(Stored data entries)
****************

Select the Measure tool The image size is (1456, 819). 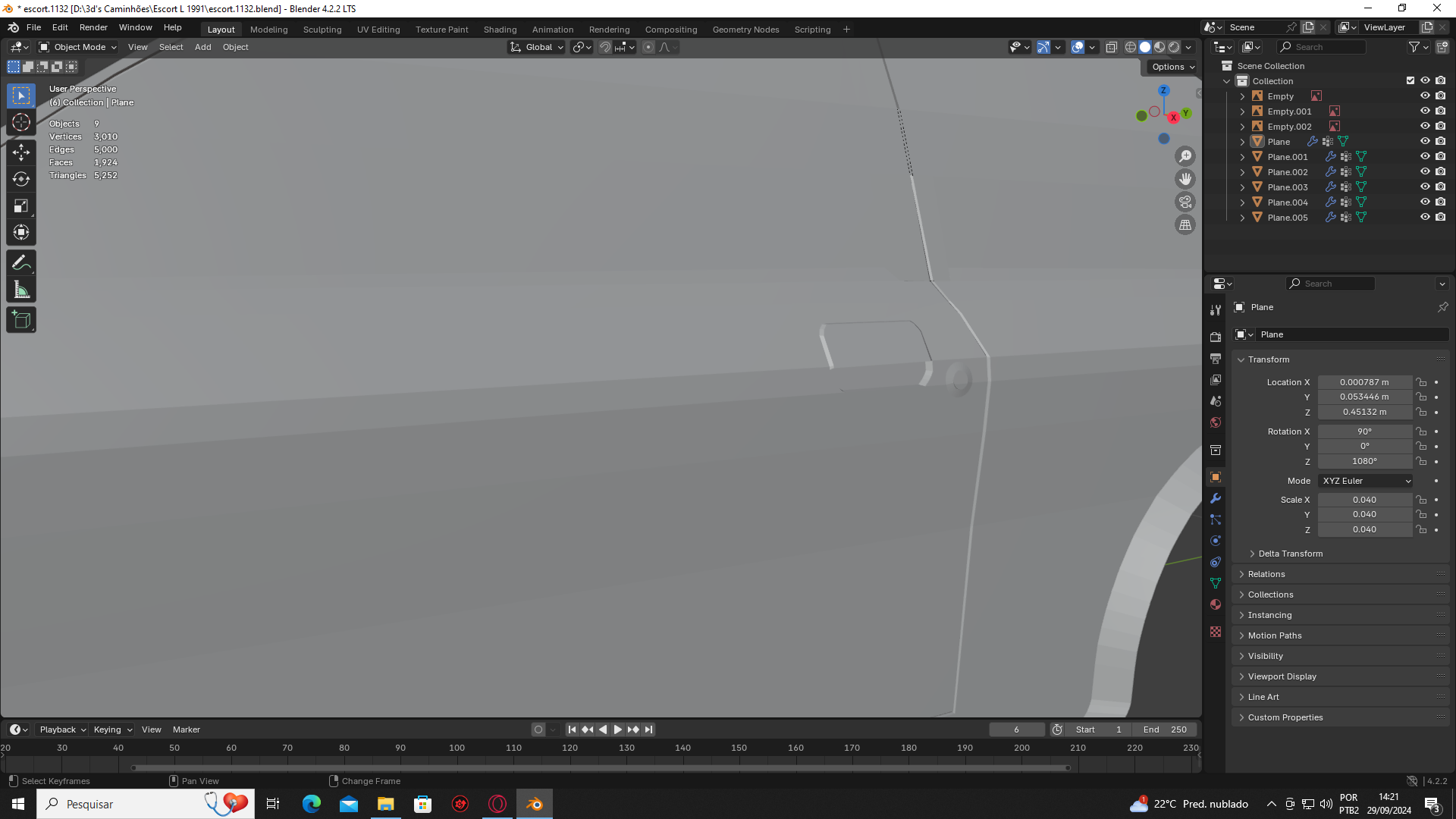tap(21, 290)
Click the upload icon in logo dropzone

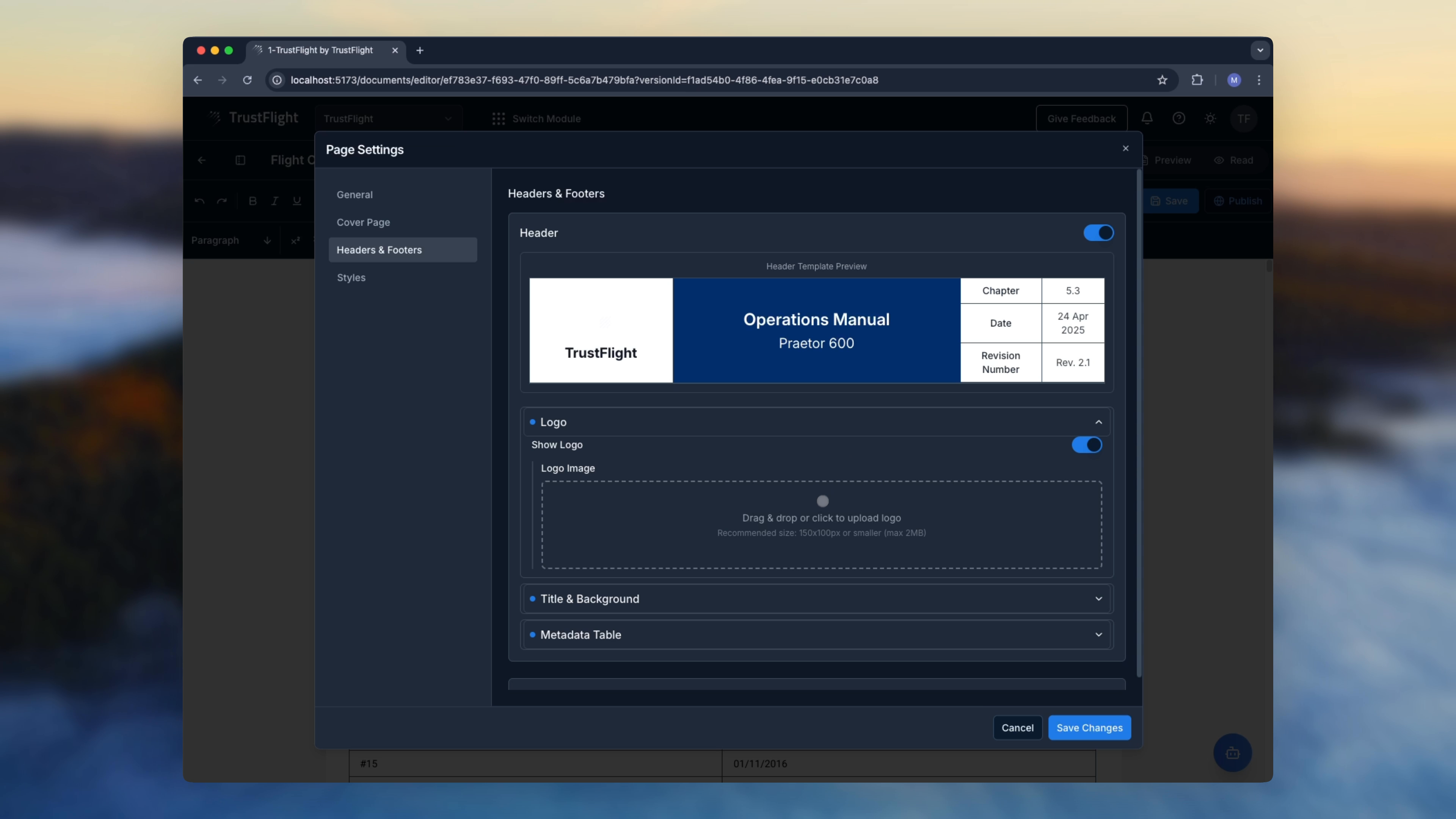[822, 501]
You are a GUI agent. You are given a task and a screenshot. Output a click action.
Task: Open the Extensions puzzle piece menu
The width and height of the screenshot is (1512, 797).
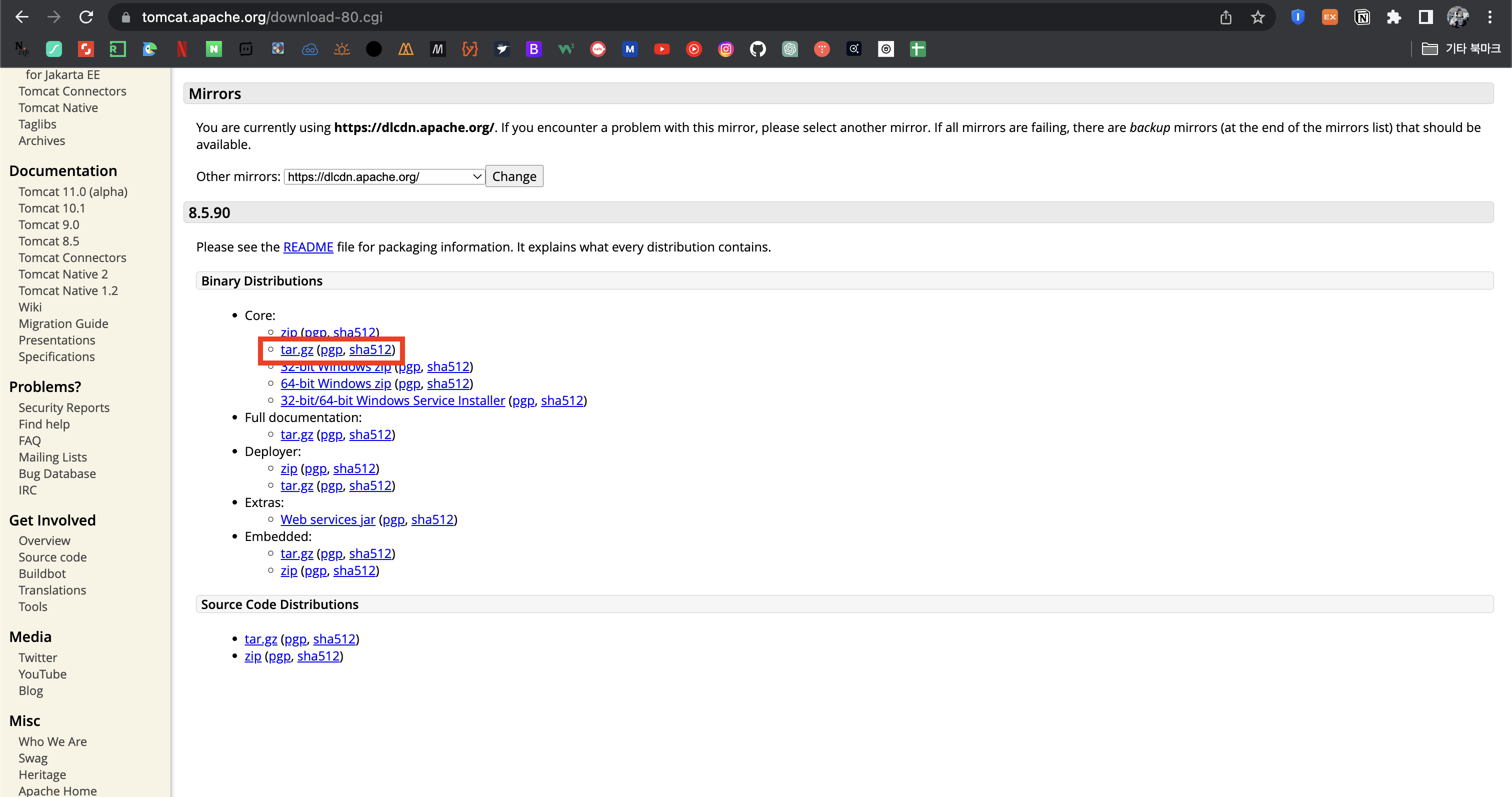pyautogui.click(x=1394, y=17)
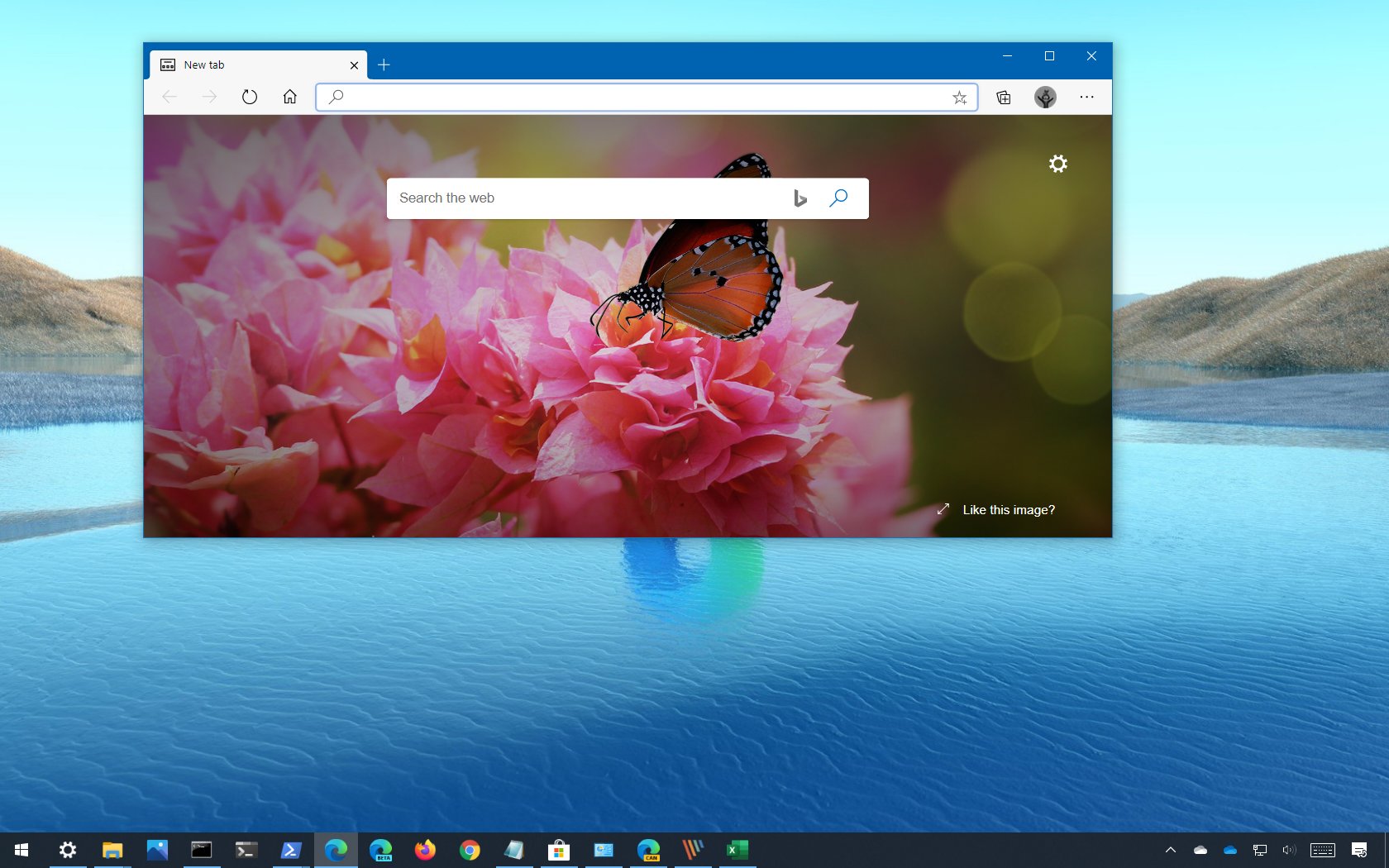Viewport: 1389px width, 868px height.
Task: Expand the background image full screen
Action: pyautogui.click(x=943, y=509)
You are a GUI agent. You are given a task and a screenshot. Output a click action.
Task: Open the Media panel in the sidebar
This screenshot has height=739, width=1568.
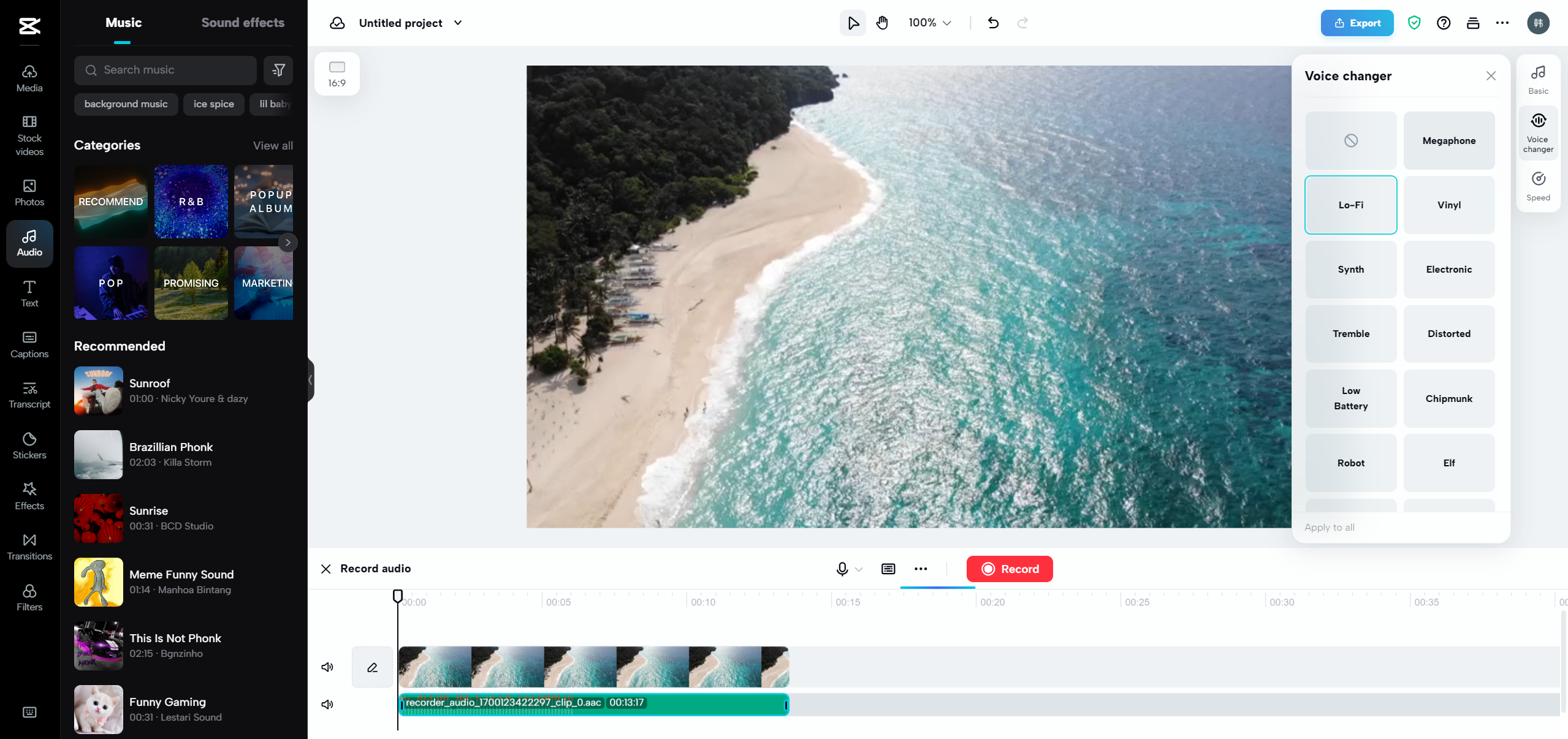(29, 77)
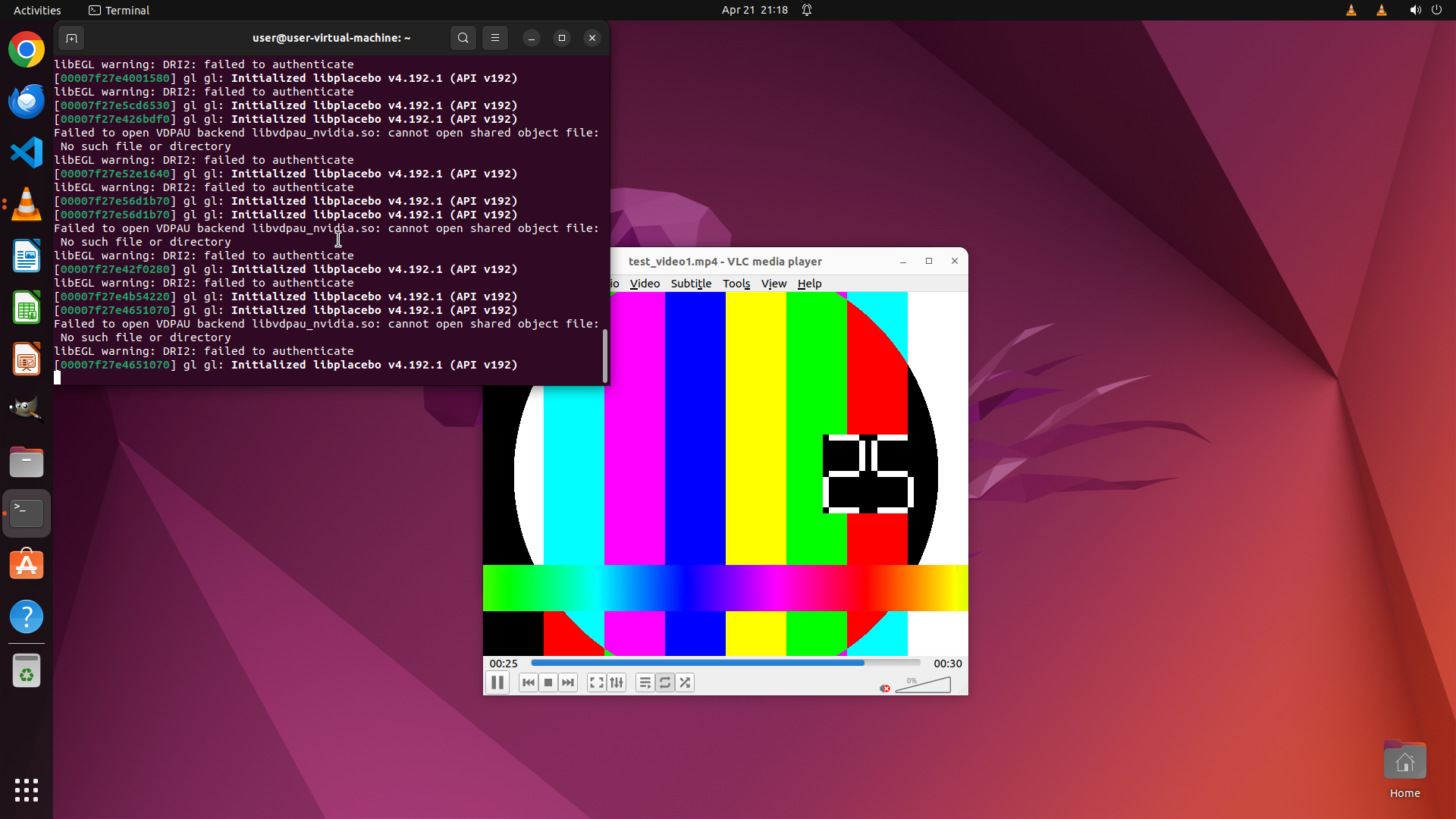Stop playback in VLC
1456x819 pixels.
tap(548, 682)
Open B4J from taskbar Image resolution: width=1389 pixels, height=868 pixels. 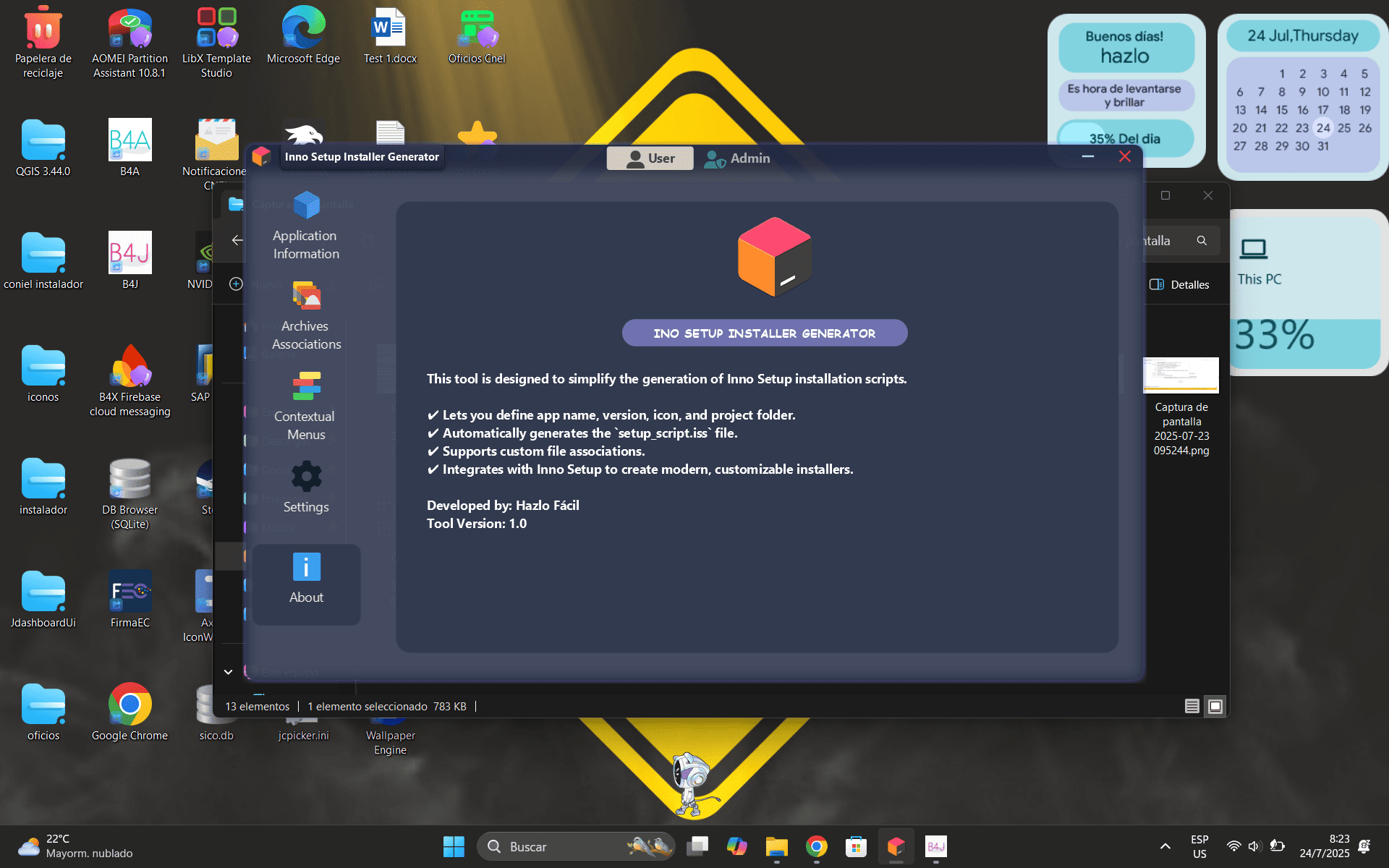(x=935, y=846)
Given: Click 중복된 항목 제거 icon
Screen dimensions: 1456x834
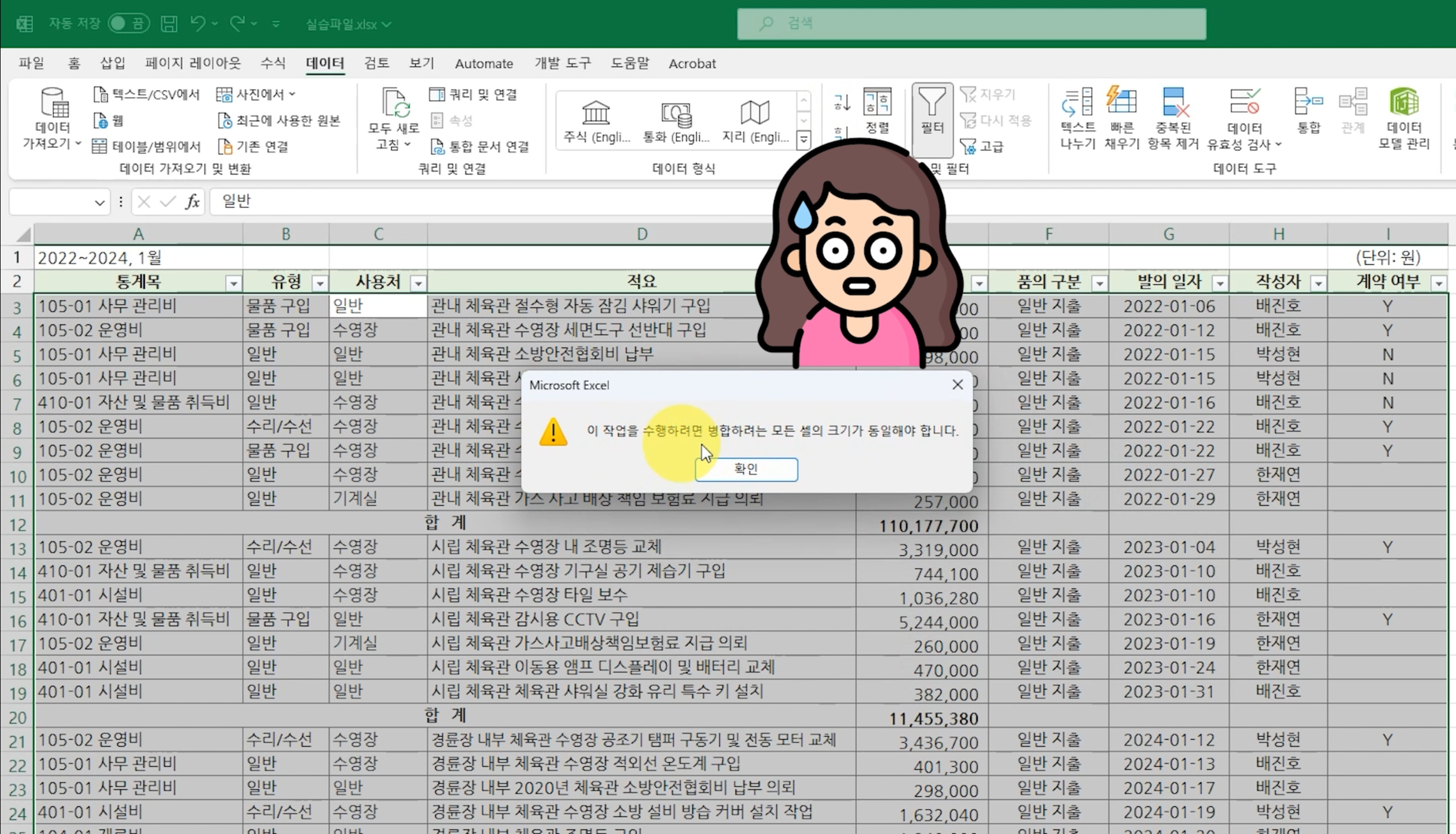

****************

Work order
Out of the records above, return only the lines from the one with "Click the upload icon in logo dropzone" through the one with "Task: Open the Extensions puzzle piece menu", exactly, and none of the pictures.

Task response
Click the upload icon in logo dropzone

[822, 501]
You are a GUI agent. You are given a task and a screenshot. Output a click action.
Task: Open the Extensions puzzle piece menu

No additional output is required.